Everything from the line with "Confirm with the OK button" to the end of the data is to be retyped exactly, and nothing else.

_ _ _

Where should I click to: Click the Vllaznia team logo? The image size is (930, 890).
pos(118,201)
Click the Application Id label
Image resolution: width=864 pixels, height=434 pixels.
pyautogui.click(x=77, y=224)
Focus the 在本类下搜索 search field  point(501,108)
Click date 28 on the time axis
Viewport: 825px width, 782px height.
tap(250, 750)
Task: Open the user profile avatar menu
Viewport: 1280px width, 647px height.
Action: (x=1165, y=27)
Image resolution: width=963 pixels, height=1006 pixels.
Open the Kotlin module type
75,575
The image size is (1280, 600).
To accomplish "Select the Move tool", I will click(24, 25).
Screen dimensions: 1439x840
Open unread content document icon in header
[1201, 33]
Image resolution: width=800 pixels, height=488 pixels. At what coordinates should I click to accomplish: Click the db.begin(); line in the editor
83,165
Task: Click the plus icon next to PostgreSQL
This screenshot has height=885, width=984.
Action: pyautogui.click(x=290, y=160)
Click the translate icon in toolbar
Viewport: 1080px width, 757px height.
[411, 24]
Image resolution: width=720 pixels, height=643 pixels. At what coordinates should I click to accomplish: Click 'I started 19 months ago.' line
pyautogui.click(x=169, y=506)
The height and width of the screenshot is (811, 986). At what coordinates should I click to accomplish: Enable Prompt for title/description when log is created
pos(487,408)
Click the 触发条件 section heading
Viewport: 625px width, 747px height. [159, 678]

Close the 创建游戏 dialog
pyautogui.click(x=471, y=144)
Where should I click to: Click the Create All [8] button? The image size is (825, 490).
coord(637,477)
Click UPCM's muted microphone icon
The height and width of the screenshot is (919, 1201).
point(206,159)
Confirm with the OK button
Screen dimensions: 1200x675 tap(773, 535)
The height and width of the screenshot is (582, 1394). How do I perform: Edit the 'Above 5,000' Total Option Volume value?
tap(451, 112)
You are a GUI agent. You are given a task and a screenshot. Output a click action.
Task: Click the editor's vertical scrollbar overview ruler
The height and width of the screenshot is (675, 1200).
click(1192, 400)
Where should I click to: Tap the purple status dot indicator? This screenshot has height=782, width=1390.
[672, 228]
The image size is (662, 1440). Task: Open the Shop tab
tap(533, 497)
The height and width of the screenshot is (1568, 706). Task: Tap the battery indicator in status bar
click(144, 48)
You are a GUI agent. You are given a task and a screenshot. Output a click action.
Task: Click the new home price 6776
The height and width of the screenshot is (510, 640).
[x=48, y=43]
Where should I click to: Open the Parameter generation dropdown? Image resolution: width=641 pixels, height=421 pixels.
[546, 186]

_ _ _

> [The answer]:
Confirm with the OK button
Screen dimensions: 1200x675 tap(773, 535)
The height and width of the screenshot is (582, 1394). How do I perform: Edit the 'Above 5,000' Total Option Volume value?
tap(451, 112)
You are a GUI agent. You are given a task and a screenshot. Output a click action.
Task: Click the editor's vertical scrollbar overview ruler
The height and width of the screenshot is (675, 1200).
click(1192, 400)
Where should I click to: Tap the purple status dot indicator? This screenshot has height=782, width=1390.
[672, 228]
The image size is (662, 1440). Task: Open the Shop tab
tap(533, 497)
The height and width of the screenshot is (1568, 706). Task: Tap the battery indicator in status bar
click(144, 48)
You are a GUI agent. You are given a task and a screenshot. Output a click action.
Task: Click the new home price 6776
The height and width of the screenshot is (510, 640).
[x=48, y=43]
Where should I click to: Open the Parameter generation dropdown? Image resolution: width=641 pixels, height=421 pixels.
[546, 186]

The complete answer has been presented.